Nachdem der Fundamentanker im Bergmassiv befestigt worden war, transportierte der Helikopter ein Turmstück nach dem anderen zur Bergstation Montenvers auf 1.913 m Höhe. Vier Monteure des Liebherr-Partners FT Montage und sechs Flugassistenten von Heliswiss International haben die Elemente aus der Luft entgegengenommen, durch Bolzen miteinander verbunden und sich so auf über 40 m Turmhöhe vorgearbeitet. „Die Montage war eine wahre Teamarbeit, die ohne gegenseitiges Vertrauen nicht möglich gewesen wäre“, sagt Guillaume Riband, Betriebsleiter Frankreich Zentrum-Ost von Vinci Construction France. „Alle haben an einem Strang gezogen und die Herausforderung dadurch gemeistert.“
Für diesen schwierigen Einsatz gewann FT Montage sogar den Preis für die Montage des Jahres, der jährlich von der CPMDG (Fachkommission für Berufe und Geräte des Turmdrehkrans) des DLR-Verbands vergeben wird.
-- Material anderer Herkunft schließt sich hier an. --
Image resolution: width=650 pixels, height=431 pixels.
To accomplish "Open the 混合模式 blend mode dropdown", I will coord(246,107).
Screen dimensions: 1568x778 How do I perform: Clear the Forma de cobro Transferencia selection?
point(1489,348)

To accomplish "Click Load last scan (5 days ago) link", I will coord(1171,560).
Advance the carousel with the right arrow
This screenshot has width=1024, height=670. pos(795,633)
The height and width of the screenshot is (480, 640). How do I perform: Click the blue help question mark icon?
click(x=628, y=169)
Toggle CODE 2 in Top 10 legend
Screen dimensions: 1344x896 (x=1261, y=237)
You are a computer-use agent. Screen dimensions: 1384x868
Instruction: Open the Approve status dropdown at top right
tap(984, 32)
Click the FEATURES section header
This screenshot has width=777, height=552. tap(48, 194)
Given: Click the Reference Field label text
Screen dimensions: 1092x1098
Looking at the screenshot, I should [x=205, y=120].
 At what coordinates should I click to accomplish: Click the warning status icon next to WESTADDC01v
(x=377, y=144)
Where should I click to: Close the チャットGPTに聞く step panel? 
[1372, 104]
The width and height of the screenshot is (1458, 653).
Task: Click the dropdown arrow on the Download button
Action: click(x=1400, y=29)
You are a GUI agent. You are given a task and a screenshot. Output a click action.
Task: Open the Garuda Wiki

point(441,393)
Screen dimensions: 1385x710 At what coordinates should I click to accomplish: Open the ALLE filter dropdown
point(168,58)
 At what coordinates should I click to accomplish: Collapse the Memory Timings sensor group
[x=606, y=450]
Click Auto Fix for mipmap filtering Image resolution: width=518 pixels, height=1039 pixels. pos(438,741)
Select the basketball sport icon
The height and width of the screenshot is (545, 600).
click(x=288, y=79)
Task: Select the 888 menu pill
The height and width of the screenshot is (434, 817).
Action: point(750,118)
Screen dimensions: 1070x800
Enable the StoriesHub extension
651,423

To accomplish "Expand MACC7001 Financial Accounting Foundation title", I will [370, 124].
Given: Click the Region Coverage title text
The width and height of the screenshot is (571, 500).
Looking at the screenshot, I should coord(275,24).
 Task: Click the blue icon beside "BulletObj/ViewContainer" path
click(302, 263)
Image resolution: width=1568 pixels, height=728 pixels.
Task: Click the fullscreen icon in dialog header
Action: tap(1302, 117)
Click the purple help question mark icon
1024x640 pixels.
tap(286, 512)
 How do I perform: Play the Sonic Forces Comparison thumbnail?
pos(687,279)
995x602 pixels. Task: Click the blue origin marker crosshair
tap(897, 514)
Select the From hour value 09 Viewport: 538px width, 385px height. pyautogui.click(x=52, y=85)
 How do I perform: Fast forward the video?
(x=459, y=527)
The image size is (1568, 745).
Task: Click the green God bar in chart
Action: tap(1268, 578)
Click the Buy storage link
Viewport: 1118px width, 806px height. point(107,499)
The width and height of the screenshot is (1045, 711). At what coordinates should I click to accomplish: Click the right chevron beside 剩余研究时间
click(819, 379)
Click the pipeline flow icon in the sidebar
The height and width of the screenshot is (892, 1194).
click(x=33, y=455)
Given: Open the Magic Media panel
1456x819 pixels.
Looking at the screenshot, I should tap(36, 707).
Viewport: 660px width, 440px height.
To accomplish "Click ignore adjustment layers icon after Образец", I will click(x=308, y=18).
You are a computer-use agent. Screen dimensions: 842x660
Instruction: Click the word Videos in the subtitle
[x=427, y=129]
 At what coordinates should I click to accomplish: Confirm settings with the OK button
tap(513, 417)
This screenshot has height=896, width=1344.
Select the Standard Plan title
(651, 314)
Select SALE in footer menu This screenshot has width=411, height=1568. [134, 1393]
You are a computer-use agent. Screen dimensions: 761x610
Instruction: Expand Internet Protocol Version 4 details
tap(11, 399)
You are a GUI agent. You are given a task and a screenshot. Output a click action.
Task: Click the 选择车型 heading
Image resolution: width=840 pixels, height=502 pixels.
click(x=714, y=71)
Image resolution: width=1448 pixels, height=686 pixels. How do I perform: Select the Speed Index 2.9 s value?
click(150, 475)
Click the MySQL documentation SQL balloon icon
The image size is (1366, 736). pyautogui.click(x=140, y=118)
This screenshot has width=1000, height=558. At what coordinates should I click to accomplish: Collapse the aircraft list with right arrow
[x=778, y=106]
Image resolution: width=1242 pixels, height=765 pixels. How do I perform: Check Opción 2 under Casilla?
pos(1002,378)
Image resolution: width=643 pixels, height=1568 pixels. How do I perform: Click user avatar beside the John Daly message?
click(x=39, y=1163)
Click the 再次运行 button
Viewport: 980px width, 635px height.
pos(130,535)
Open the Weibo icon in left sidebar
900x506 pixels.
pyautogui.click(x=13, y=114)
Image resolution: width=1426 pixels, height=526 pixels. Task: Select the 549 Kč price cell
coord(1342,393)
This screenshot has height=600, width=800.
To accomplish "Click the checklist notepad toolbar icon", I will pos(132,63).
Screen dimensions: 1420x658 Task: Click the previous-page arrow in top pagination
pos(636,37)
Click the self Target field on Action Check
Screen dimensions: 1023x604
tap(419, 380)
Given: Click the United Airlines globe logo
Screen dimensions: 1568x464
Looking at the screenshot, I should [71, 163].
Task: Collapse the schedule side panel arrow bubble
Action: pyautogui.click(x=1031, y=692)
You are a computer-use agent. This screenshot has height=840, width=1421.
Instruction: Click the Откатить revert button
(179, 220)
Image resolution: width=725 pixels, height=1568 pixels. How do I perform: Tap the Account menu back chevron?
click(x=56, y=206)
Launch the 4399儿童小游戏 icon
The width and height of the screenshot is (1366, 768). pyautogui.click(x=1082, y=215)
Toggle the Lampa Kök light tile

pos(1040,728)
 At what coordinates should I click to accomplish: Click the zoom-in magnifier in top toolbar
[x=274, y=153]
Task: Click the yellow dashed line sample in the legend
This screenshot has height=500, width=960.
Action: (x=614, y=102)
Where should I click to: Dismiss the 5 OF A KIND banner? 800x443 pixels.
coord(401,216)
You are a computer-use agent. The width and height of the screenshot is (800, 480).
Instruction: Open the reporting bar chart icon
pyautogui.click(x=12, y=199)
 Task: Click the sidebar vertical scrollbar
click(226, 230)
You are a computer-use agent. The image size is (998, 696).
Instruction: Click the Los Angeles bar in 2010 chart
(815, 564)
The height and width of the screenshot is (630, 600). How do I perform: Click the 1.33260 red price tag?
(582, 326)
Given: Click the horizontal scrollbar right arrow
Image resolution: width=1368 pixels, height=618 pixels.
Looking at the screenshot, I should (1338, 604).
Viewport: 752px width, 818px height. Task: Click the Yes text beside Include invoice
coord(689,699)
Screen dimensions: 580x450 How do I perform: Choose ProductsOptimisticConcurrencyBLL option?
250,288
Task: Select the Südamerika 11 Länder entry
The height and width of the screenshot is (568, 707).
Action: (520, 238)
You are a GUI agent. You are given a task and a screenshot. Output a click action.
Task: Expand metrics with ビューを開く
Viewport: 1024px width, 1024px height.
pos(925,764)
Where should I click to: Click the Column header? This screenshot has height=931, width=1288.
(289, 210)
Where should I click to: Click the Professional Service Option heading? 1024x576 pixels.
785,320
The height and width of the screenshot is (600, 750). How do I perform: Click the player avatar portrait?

Dank einer passenden Kranauswahl, guter Vorbereitung und eines eingespielten Teams klappte der Kranaufbau am Mont Blanc reibungslos in rund acht Stunden. Für die Anlieferung aller Kranteile und Turmsysteme flog der Kamov KA 32 A11 BC, ein leistungsfähiger Schwerlasthelikopter, an diesem Tag 30-mal hin und her. Der Lagerort wurde so gewählt, dass ihn Lastwagen gut anfahren konnten und ausreichend Fläche zu Verfügung stand. Die Wahl fiel auf ein Gebiet in Chamonix am Fluss Arveyron, etwa 3,5 km von der Bergstation Montenvers entfernt. Die relative kurze Entfernung half, die Flugzeiten und damit die Tankvorgänge möglichst gering zu halten.
Für Heliswiss International und Liebherr war es nicht die erste erfolgreiche Helikoptermontage. 2015 brachten sie per Hubschrauber einen Flat-Top-Kran 150 EC-B 6 zum Bau der neuen Eibsee-Seilbahn auf die Zugspitze. In 2.975 m Höhe markierte dieser Kran damals Deutschlands höchste Baustelle. Ganz so hoch hinaus geht es für 150 EC-B 8 in Frankreich zwar nicht, aber auch dort herrschen in den Wintermonaten Minustemperaturen im zweistelligen Bereich. Für Liebherr-Turmdrehkrane kein Problem – sie sind dafür ausgelegt.
Steckbrief
Am Mer-de-Glace-Gletscher im französischen Mont-Blanc-Gebiet soll künftig ein internationales Gletscher- und Klimainterpretations-Zentrum Schüler, Touristen und Einwohner noch besser für die Auswirkungen des Klimawandels sensibilisieren und ihnen die mit der globalen Erwärmung verbundenen Phänomene verständlich machen. Das neue Glaciorium kostet inklusive der neu gestalteten Seilbahnstation Montenvers mehr als 50 Mio. Euro und soll im Dezember 2024 fertiggestellt werden. Der Eingriff in die Natur wird dabei so gering wie möglich gehalten: Bei Energieverbrauch und Abfallentsorgung erfüllt das Projekt hohe Standards.